Myth of Adding Capacity During COVID-19
As for the other clouds: GCP, Alibaba Cloud, IBM, Oracle, Tencent Cloud, etc., not much COVID-19 related outages have been reported thus far. That’s partly due to the reality that these cloud vendors combined still run a smaller portion of the Internet than AWS and Azure; they are not big enough to be stress tested on the same level.
The standard external response from any cloud vendor that’s under resource constraint, like Azure, is that it will add more capacity as quickly as possible. There is no way to know for sure how much extra capacity each cloud has or should have. But we do know what they normally do to increase capacity.
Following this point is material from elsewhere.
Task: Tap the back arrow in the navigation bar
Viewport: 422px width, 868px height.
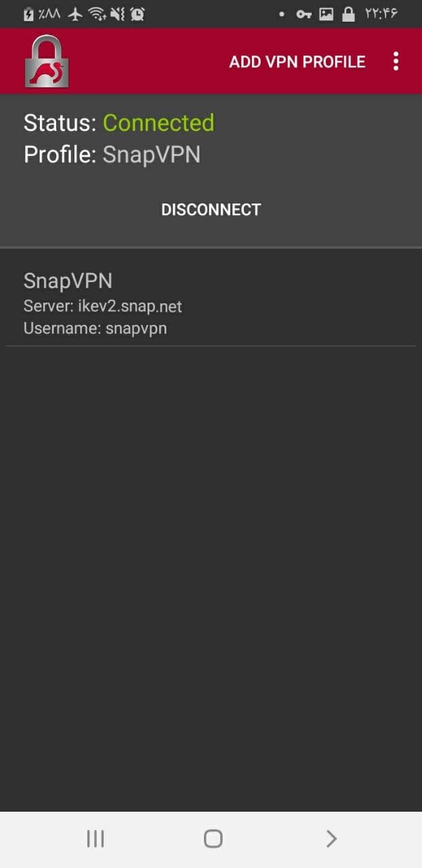Action: click(x=331, y=839)
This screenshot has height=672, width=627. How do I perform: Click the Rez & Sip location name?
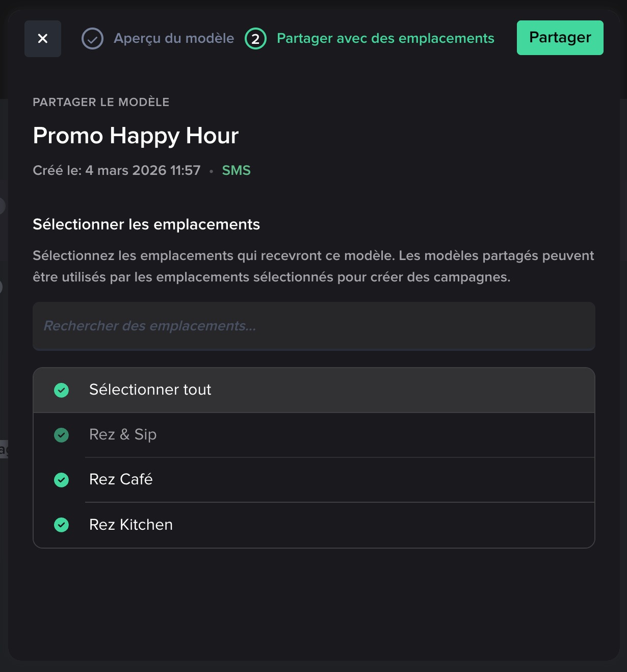[123, 434]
From a technical angle, there are only three options. You either (1) build additional data centers and networking, which takes years, or (2) rack up more servers into your existing data centers, or (3) use software to boost throughput, performance, or multi-tenancy capacity in order to squeeze more out of the existing hardware. Under COVID-19, where human movement is limited, manufacturing capacity is constrained, especially in Asia where much of the servers are made, and supply chain and shipping capacity are reduced, the only near-term option is software.
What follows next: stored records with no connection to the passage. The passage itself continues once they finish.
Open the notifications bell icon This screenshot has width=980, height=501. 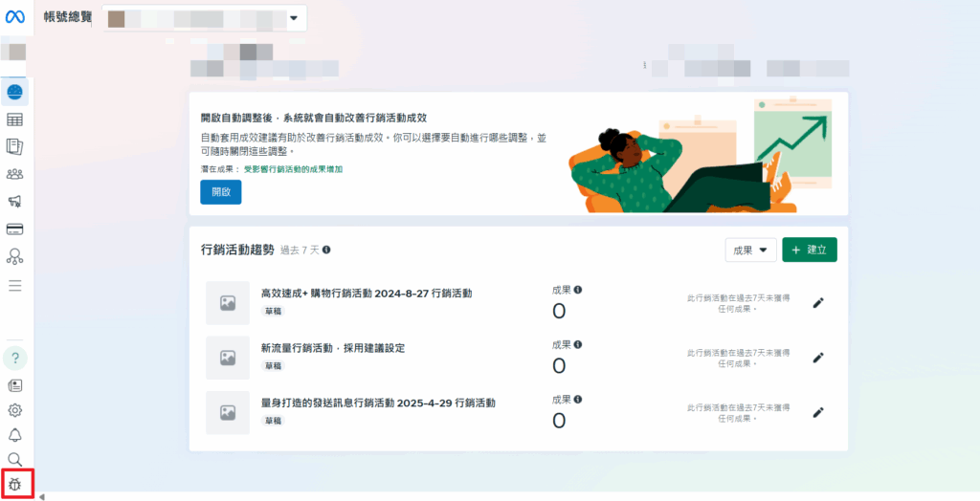tap(15, 435)
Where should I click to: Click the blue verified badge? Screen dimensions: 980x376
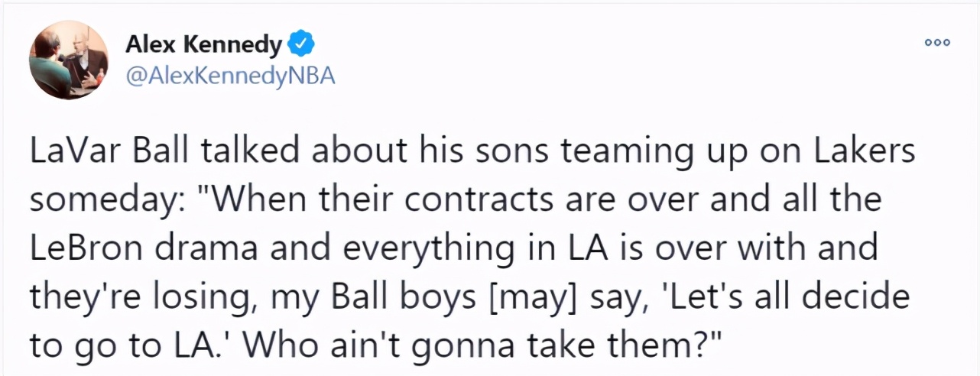coord(301,47)
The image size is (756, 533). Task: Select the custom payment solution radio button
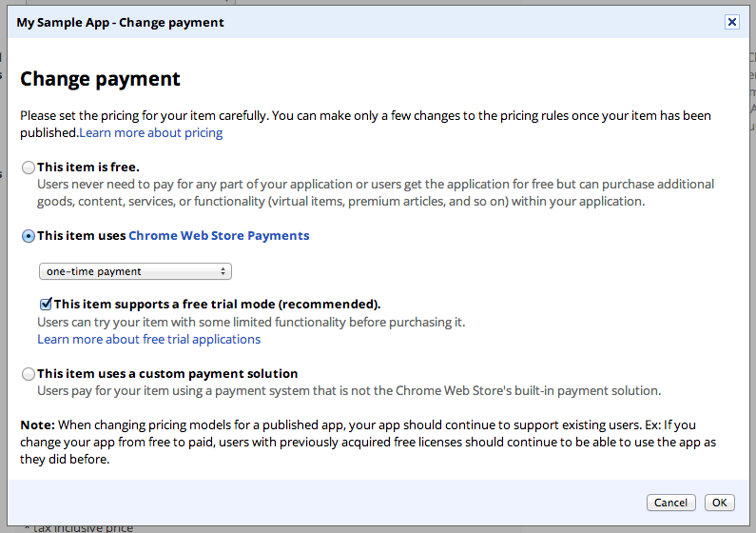[x=29, y=374]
And when the technical options are all exhausted, the only thing you can really do is use financial incentives and disincentives to control, limit, or shift usage, which appears to be what Azure is doing.
The economics of a cloud business, much like insurance, count on uncorrelated risks.
So when these cloud vendors' PR departments try to calm your concerns with their "we are adding capacity" talking point, know that what they realistically can do is pretty limited.
At the end of the day, the economics of a cloud business, much like insurance, count on uncorrelated risks. Ideally, a platform runs many businesses with some unused capacity on reserve but not too much to be wasted, so when some businesses’ usages spike, they can use the extra capacity, and those spikes don’t lead to other businesses spiking too. If the spikes are related, it’s manageable as long as it’s anticipated, as is the case of e-commerce shopping holidays like Singles Day or Black Friday -- provision extra capacity ahead of time and simulate traffic surges to stress test.
Of course, we live far from an ideal world right now. When something like COVID-19 triggers many events all at the same time, many of which are impossible to anticipate, as a cloud platform, you either have the capacity or you don’t.
(This post was updated on April 2, 2020, after initial publication, with a link to Microsoft's 8K filing to the SEC regarding its "775% increase" blog post and a update/correction to AWS's own workplace software offering, which I failed to mention in the original version.)
与新冠疫情对社会和经济影响相关的最热门的话题之一就是“在家工作”（Work From Home, WFH）的增加。这个话题的一个自然延伸就是讨论各种协助远程工作的工具、应用程序和技术。这些工具和云平台有着紧密的联系，目的常用的工具和软件要么由大型云平台直接提供，要么就在某个云平台上运行。
现有的这些裂缝（以后可能会更多），其实并不让人惊讶。正如我在之前的数据中心分析和“压力测试”分析文章中所指出的，Azure的54个Regions在设计上大多是一个AZ（Availability Zone），这种架构是有明显缺陷的。它的冗余性和可靠性远远不如多AZ设置（通常是三个AZ）来的好，这也是AWS、GCP和部分阿里云的默认设置。由于微软的其他业务除了XBox游戏之外要么是硬件，要么是办公软件，其团队缺乏运营“always on”的互联网服务和应对意外流量洪峰的实战经验。
与此同时，AWS最近几乎没有什么新闻。没消息就是好消息。AWS也卖自己的办公企业软件，比如Chime（视频会议，短信）和WorkSpaces（虚拟桌面），同时也运营许多在新冠疫情爆发后的WFH热潮中已经家喻户晓的第三方办公软件：Zoom、Slack、Atlassian套件等等。(值得提一下：Zoom也用Azure和自己建的数据中心，具体的分工比例我们无从得知。) AWS还支持许多人们因为锁在家里而无法摆脱的娱乐服务：Netflix、Hulu、Twitch（Amazon旗下）、Fortnite（Epic Games旗下，是AWS的大客户）。